Wie deine zirkadiane Uhr deine mentale Gesundheit beeinflusst
Eine verzögerte zirkadiane Uhr scheint mit der Wahrscheinlichkeit und dem Schweregrad von Winterdepressionen, wissenschaftlich als saisonale affektive Störung (SAD) bezeichnet, zu korrelieren. Bei Menschen mit einer verzögerten Schlafphasenerkrankung (DSPS), bei der der Schlafrhythmus um mindestens 2 Stunden gegenüber der gesellschaftlichen Norm verschoben ist, war die Wahrscheinlichkeit, an SAD zu erkranken, 3,3 Mal höher als bei der Kontrollgruppe [1]. Ein gestörter Schlafrhythmus wird auch mit nicht-saisonaler Depression und bipolaren Störungen in Verbindung gebracht. Obwohl der kausale Zusammenhang noch nicht ganz klar ist, hat eine Studie mit Mäusen gezeigt, dass eine Störung des zirkadianen Rhythmus zu Depressionssymptomen führt [2]. Bei sowohl saisonalen als auch nicht-saisonalen Depressionen beim Menschen zeigt die Chronotherapie (Maßnahmen zur Wiederherstellung einer gesunden Abstimmung zwischen innerer und äußerer Uhr) signifikante Vorteile und wird als empfohlene Behandlung für SAD angesehen [3]. Lerne mehr über SAD in unserem weiterführenden Blogartikel.
Krebs
Verursacht eine Störung des zirkadianen Systems Krebs? Nachtschichtarbeit wird von der International Agency of Research on Cancer (IARC) als „wahrscheinlich krebserregend“ eingestuft [4]. Diese Klassifizierung basiert auf „begrenzten Hinweisen auf Krebs beim Menschen, ausreichenden Beweisen für Krebs bei Versuchstieren und starken mechanistischen Belegen bei Tieren“. Verschiedene Studien fanden einen positiven Zusammenhang zwischen intensiver Nachtschichtarbeit und Brust- oder Prostatakrebs.

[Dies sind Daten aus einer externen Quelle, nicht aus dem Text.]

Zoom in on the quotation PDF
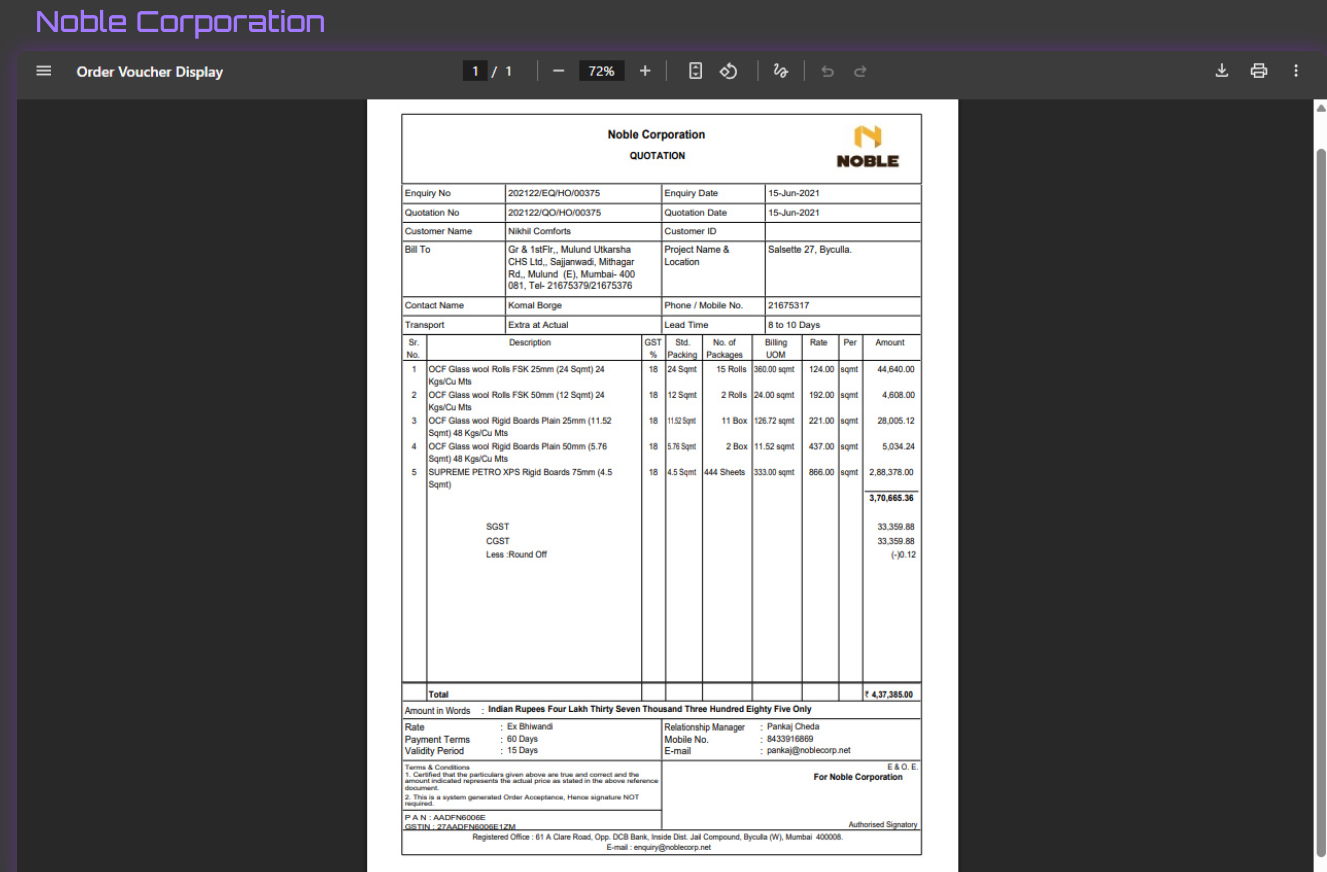 point(644,70)
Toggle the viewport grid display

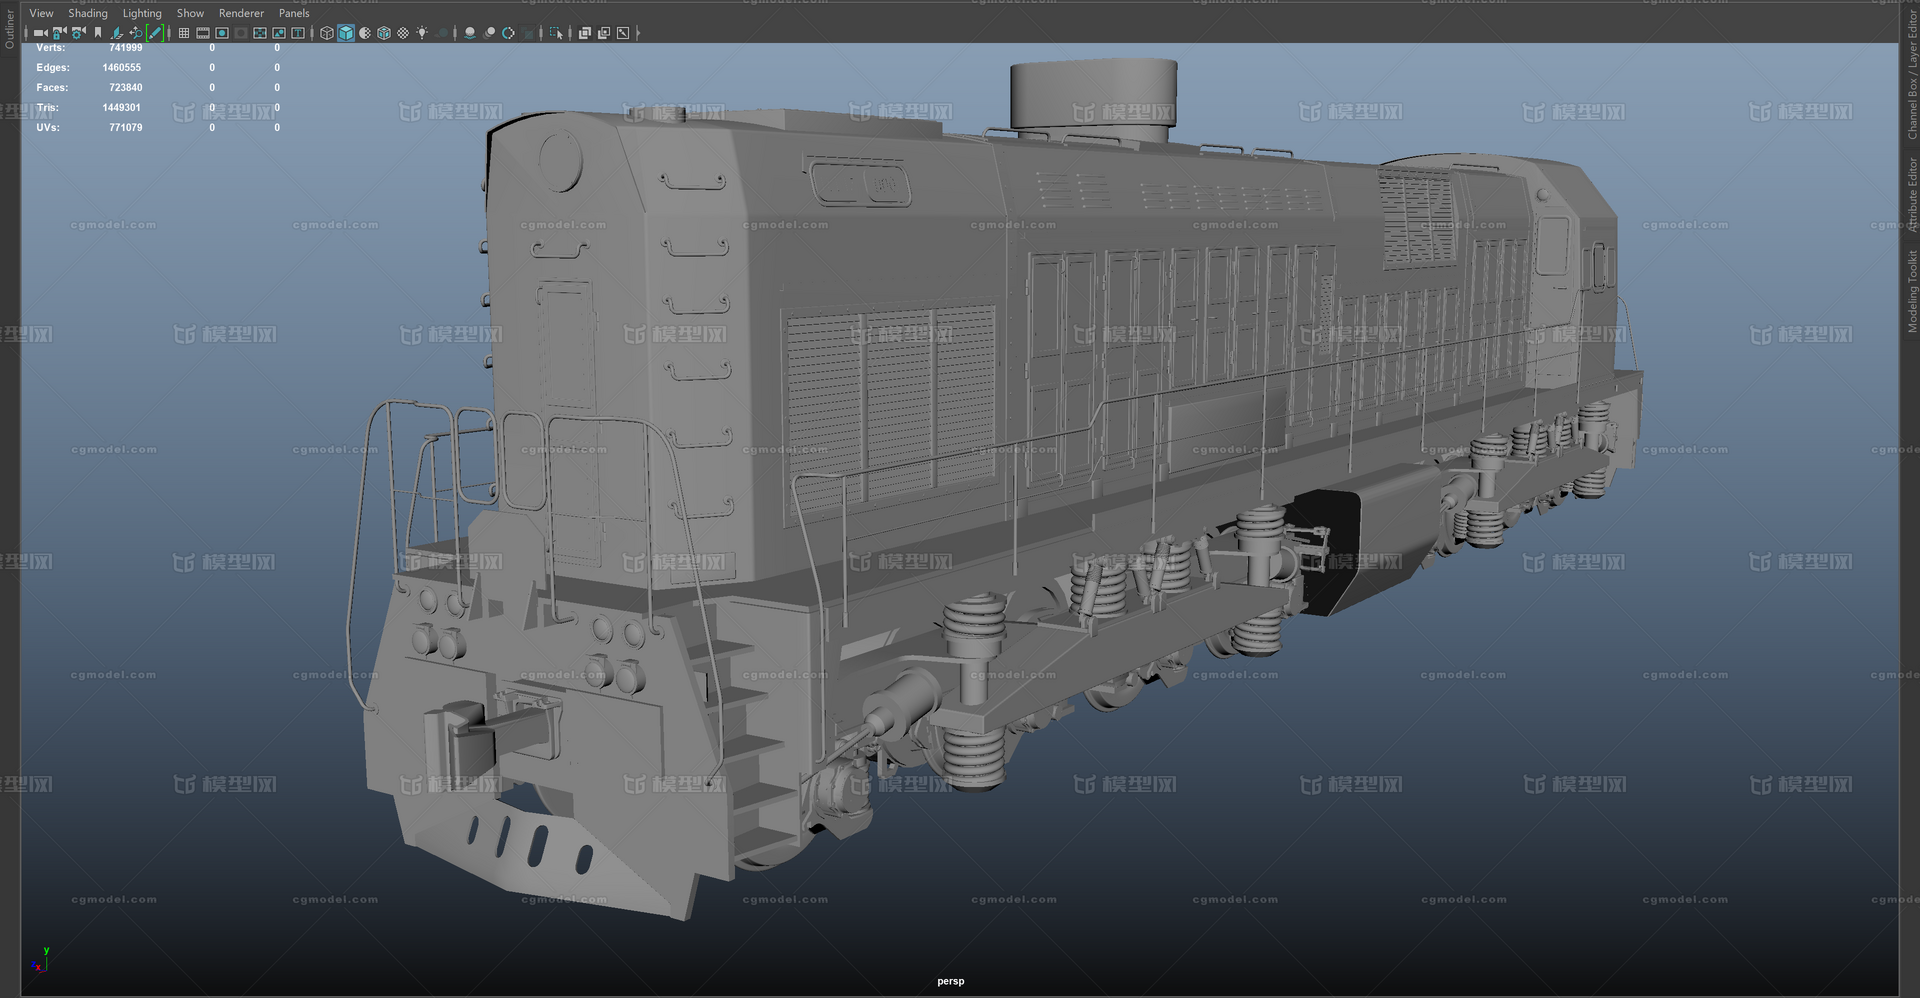184,33
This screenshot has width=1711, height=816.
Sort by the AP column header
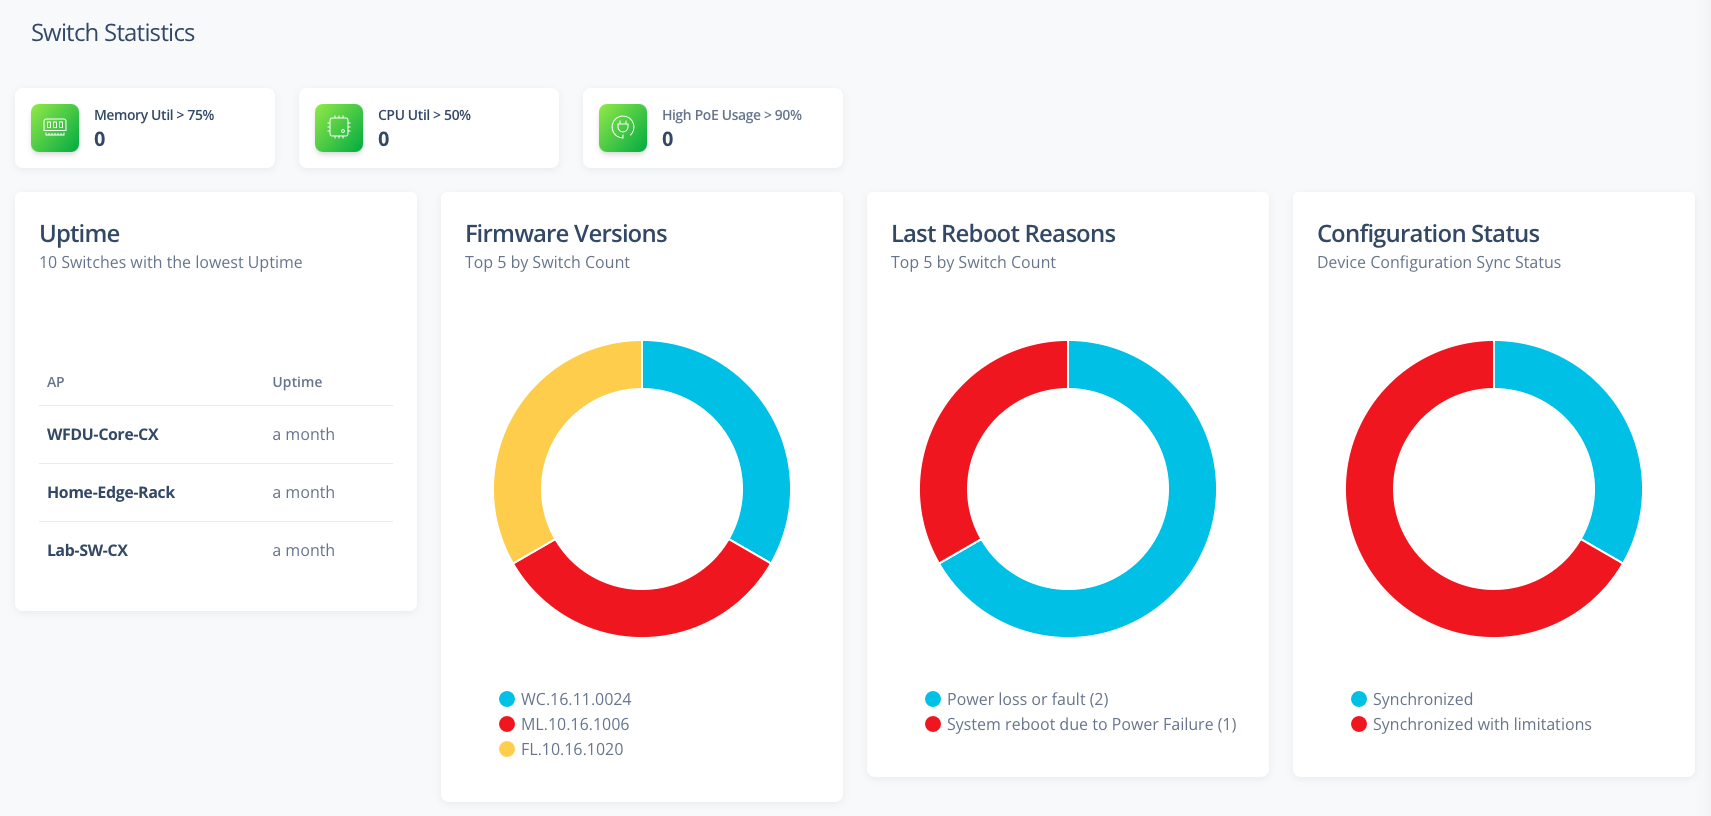coord(56,382)
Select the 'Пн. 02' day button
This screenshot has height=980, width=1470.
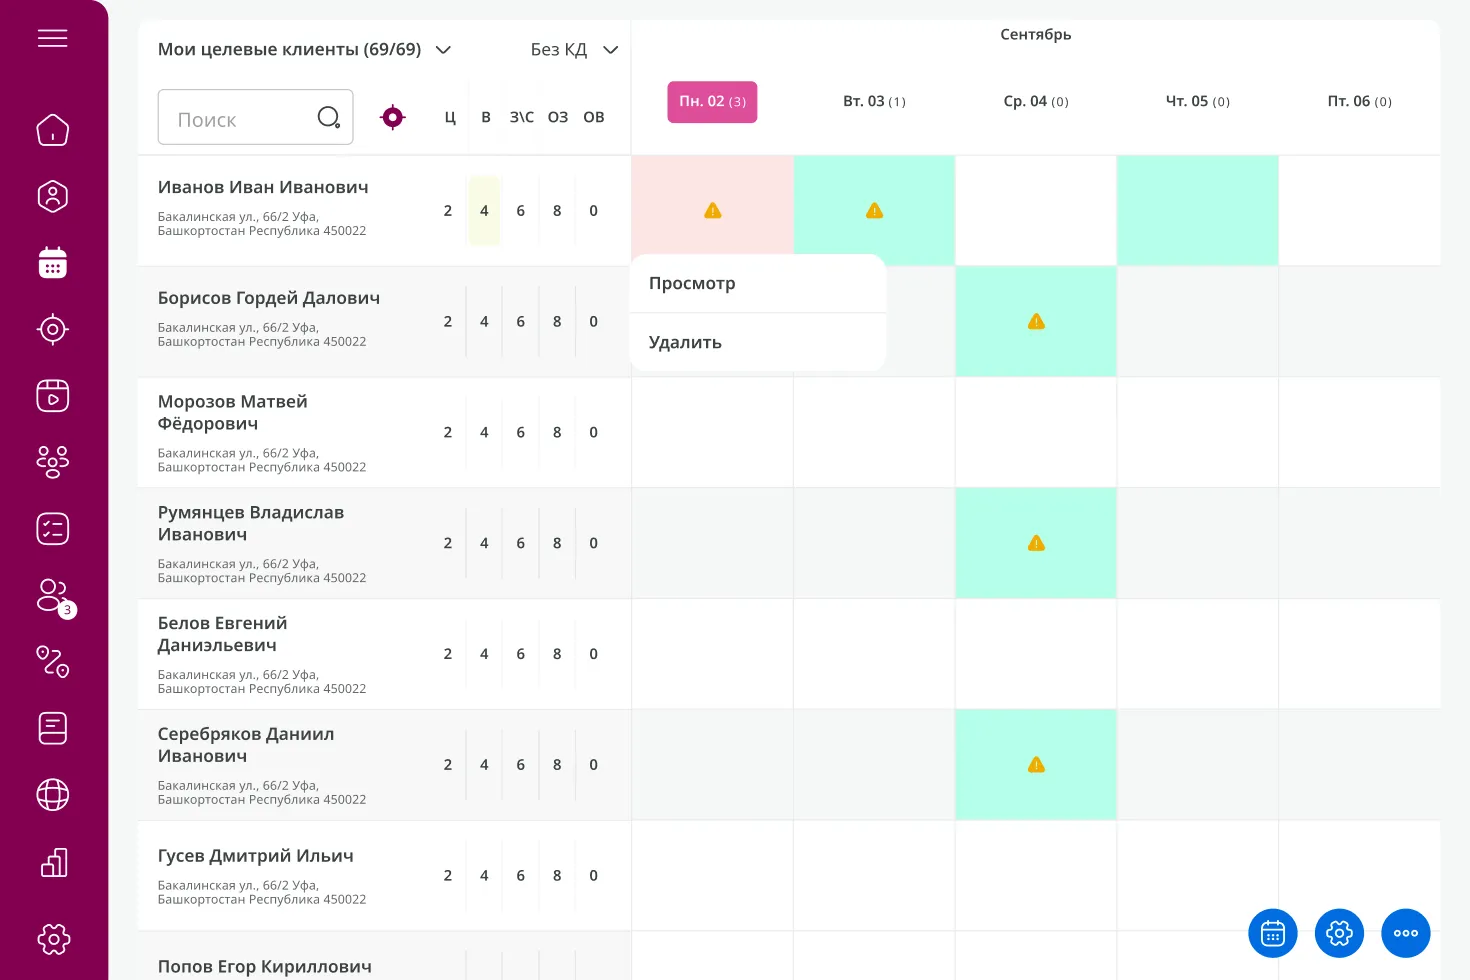[712, 102]
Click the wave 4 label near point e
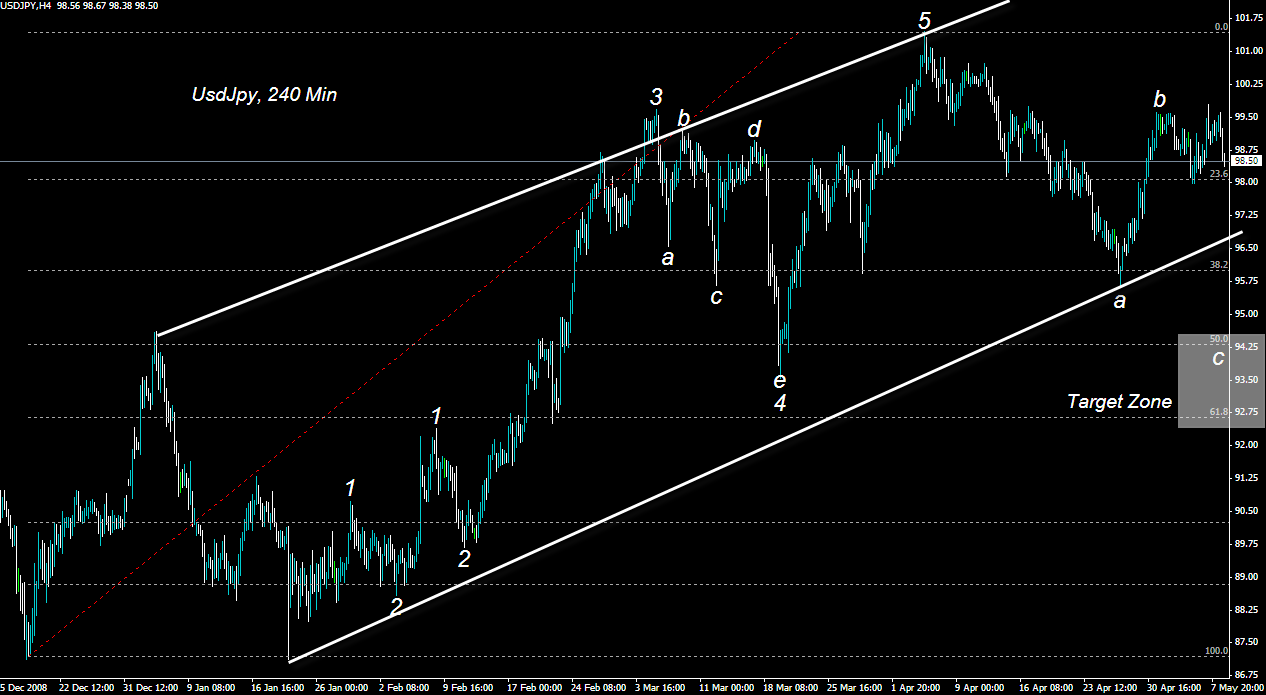Screen dimensions: 1266x695 (781, 400)
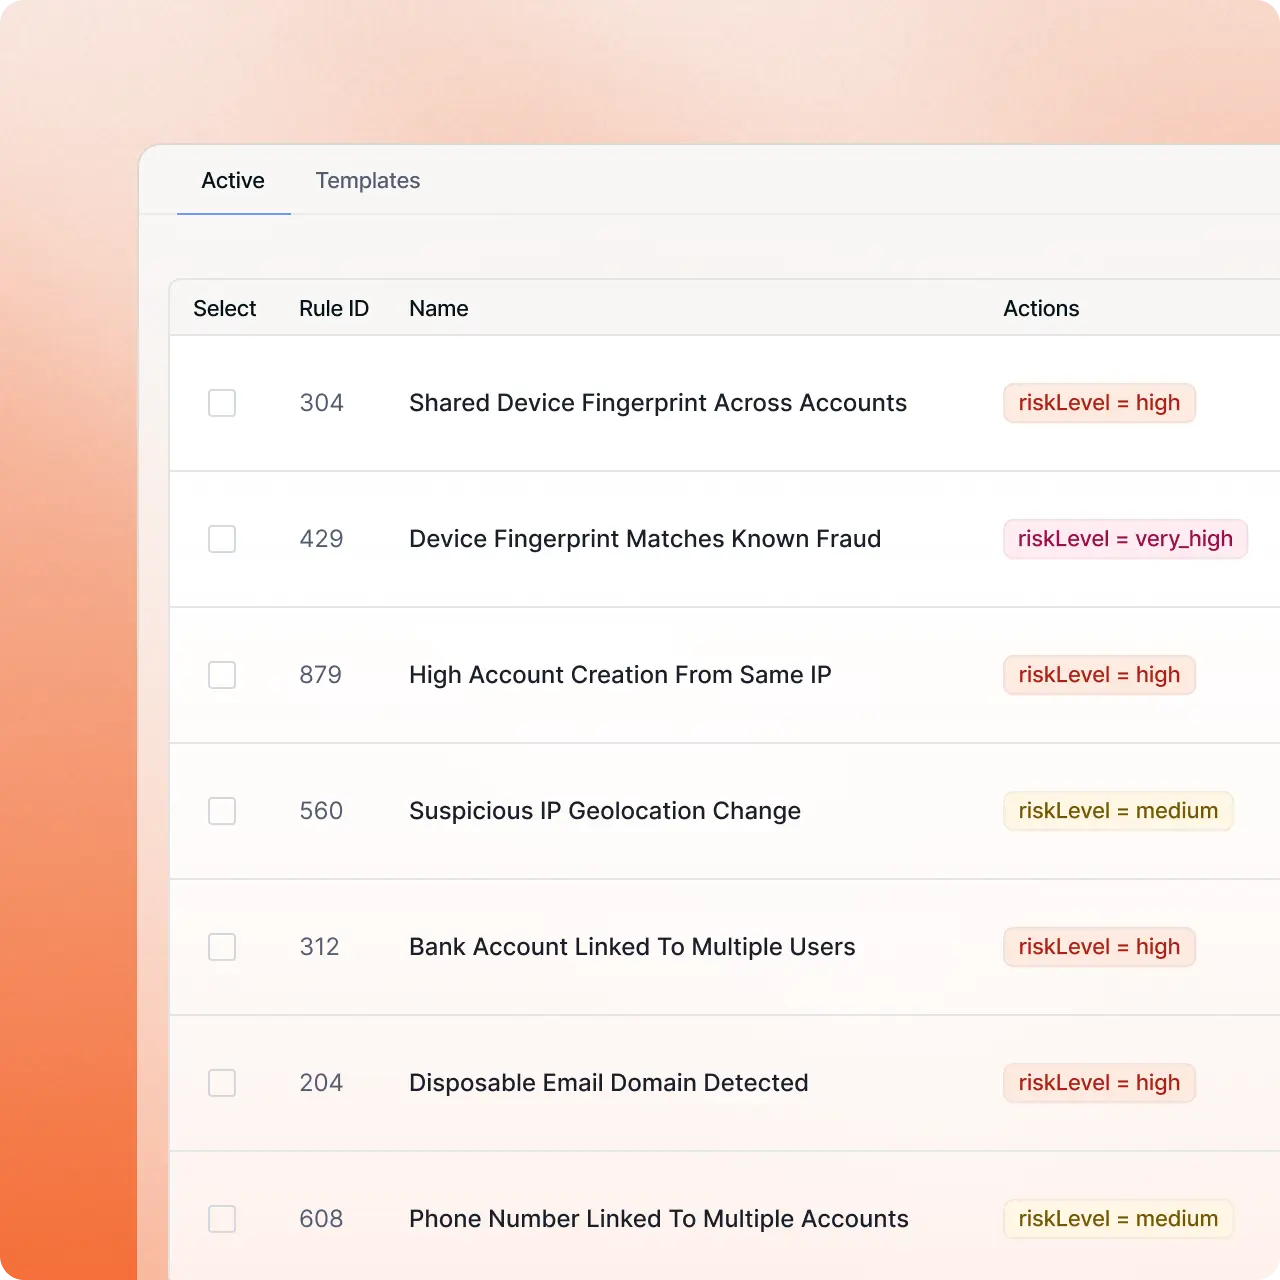The height and width of the screenshot is (1280, 1280).
Task: Click the Rule ID column header
Action: [334, 308]
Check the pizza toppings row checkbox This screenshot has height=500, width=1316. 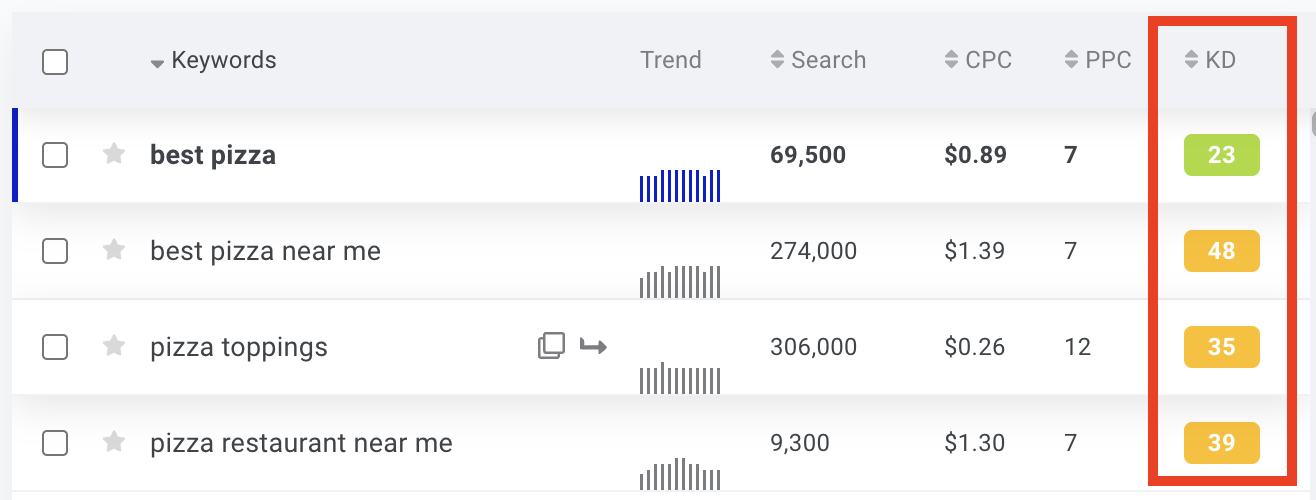point(55,347)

Auf der anderen Seite gibt es aber auch große Kohortenstudien, die keine signifikanten Unterschiede fanden. Bei Mäusen führten wiederholte 8-Stunden-Zeitverschiebungen im Dunkel-Licht-Zyklus im Vergleich zu 12-Stunden-Hell-Dunkel-Zeitplänen zu einer Zunahme von Krebs. Zudem wurde bei Ratten mit chronisch gestörtem zirkadianen Rhythmus eine erhöhte Tumorzellproliferation beobachtet [4].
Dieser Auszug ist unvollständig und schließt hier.